Pour en revenir au premier Testament et en regardant (exprès) avec le petit bout de la lorgnette) que lit-on ? On y lit qu’un humain a été crée à l’image et à la ressemblance de Dieu (mais oui et ce n’est pas rien)  de ce Dieu qui crée le bonheur et le malheur (Isaïe 45) et qui a crée son propre malheur en coupant ou en ne coupant la relation avec Dieu.


Tout ce qui arrive de négatif (que ce soit les 40 ans dans le désert, l’exil, l’occupation grecque ou romain) doit être compris comme lié à la responsabilité soit individuelle soit collective de ce peuple choisi.


Or spontanément la responsabilité on aime bien la renvoyer sur une autre. Qui d’entre nous, n’a pas entendu cette phrase : « cherchez moi le responsable » qui ouvre les différents clips publicitaires d’une certaine compagnie d’Assurances. Il n’est pas toujours facile de trouver un équilibre entre : je suis responsable (en grande partie) des choix ou actes que je pose et c’est de la faute de l’autre si je suis aujourd’hui dans lune situation impossible. Le « qu’est ce que j’ai fait au bon dieu pour mériter cela » est une phrase automatique quand nous sommes dans le malheur. Le responsable c’est Lui et c’est après lui qui nous sommes fâchés, parce que parfois c’est plus facile de faire porter le chapeau à un autre que de reconnaître qu’une certaine passivité peut être aussi responsable d’un certain mauvais. Spontanément aussi quand quelqu’un que nous n’aimons pas souffre dans sa vie, il est bien difficile d’échapper à la réflexion : bien fait pour lui ! D’accord on s’en mord la langue après, n’empêche que..


Etre  « le » responsable quelle charge ! C’est avoir La solution et de fait le dernier mot. Mais c’est aussi être passible de punition en cas d ‘échec. Nous savons que dire à quelqu’un « je vous tiens pour responsable » signifie « si quelque chose arrive, ce sera de votre faute, pas de la mienne et je pourrais pour accuser voire vous traîner en justice et vous me le payerez ».

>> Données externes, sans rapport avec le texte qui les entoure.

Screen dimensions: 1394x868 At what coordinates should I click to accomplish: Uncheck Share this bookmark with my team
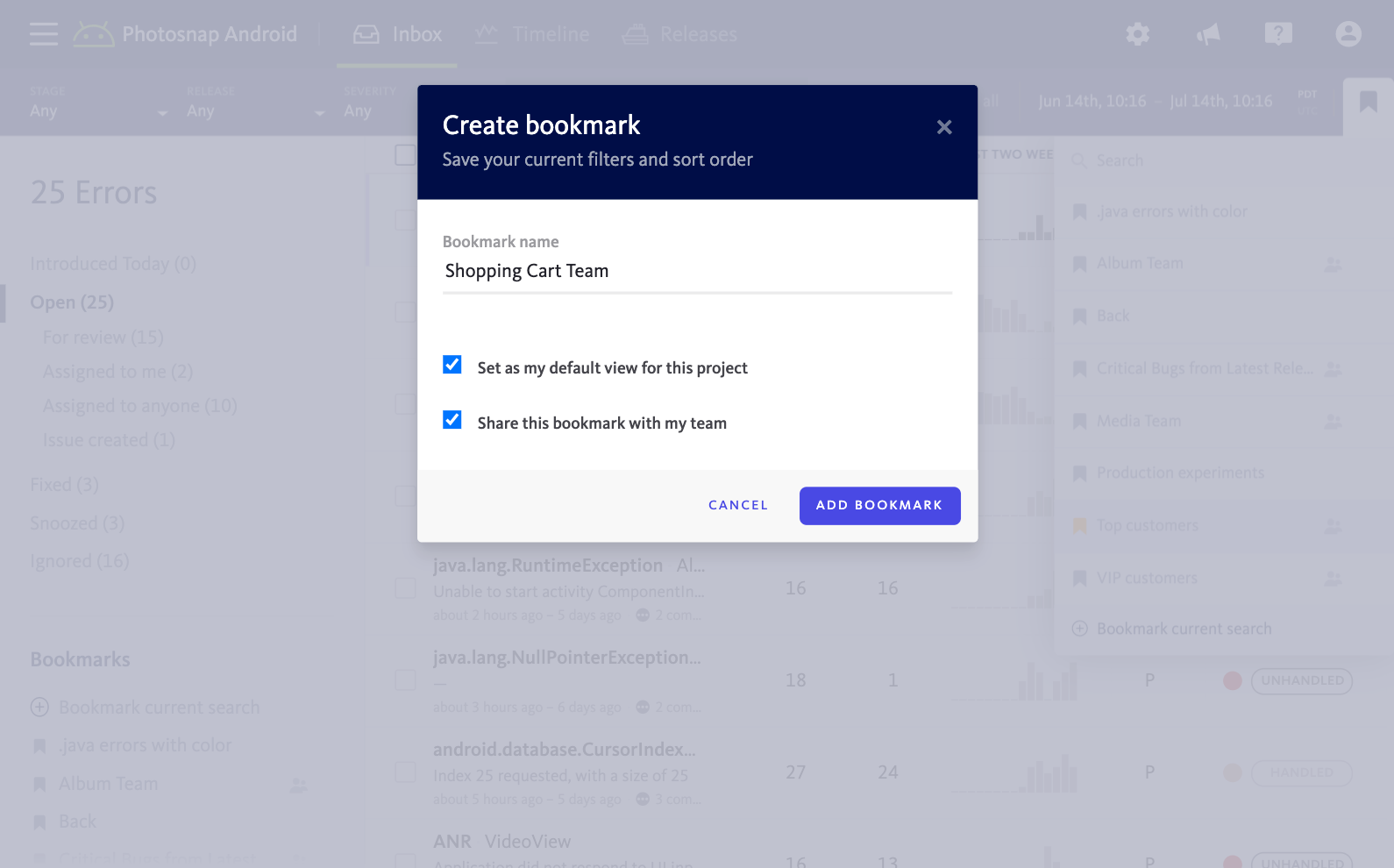452,420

Quand Antoine de Saint Exupéry fait dire au Petit prince : « Je suis responsable de ce que j’ai apprivoisé, je suis responsable de ma rose », je me demande s’il est possible d’être responsable de quelqu’un (je ne parle pas des enfants dont nous sommes et parents et tuteurs –au sens fort-) mais de ceux qui nous rencontrons au fil des jours et des années,  et avec lesquels sous prétexte de responsabilité, nous nouons des liens qui nous donnent de l’importance, du poids, mais qui peuvent être mortifères. Nous nous attachons à l’autre pour l’aider, mais est de cela dont il a besoin ? Peut être pendant un certain temps, mais il faut bien qu’une cordée se défasse quand elle a atteint son sommet.


C’est bien à cause de cette « responsabilité » (et s’il lui arrivait quelque chose pendant mon absence)  que le Petit Prince choisit de mourir pour regagner sa planète. La morale heureuse est que cela a réussi, mais qu’en savons nous ? Le corps débarrassé de son poids a peut être dérivé ailleurs…


Etre responsable d’une certaine manière cela donne une assise, cela donne du poids, ce qui permet de comprendre pourquoi dans une fratrie les aînés sont parfois ravis en prenant la place des parents de faire payer aux petits leur existence… Mais il me semble que si nous avons à être en relation avec nos « frères » nous n’avons pas à nous « charger » d’eux, car il n’y a qu’un seul Berger, même si parfois nous le trouvons un peu gonflé de laisser le troupeau pour aller s’occuper d’une brebis qui n’en a fait qu’à sa tête et qui est tombée dans un creux de rocher.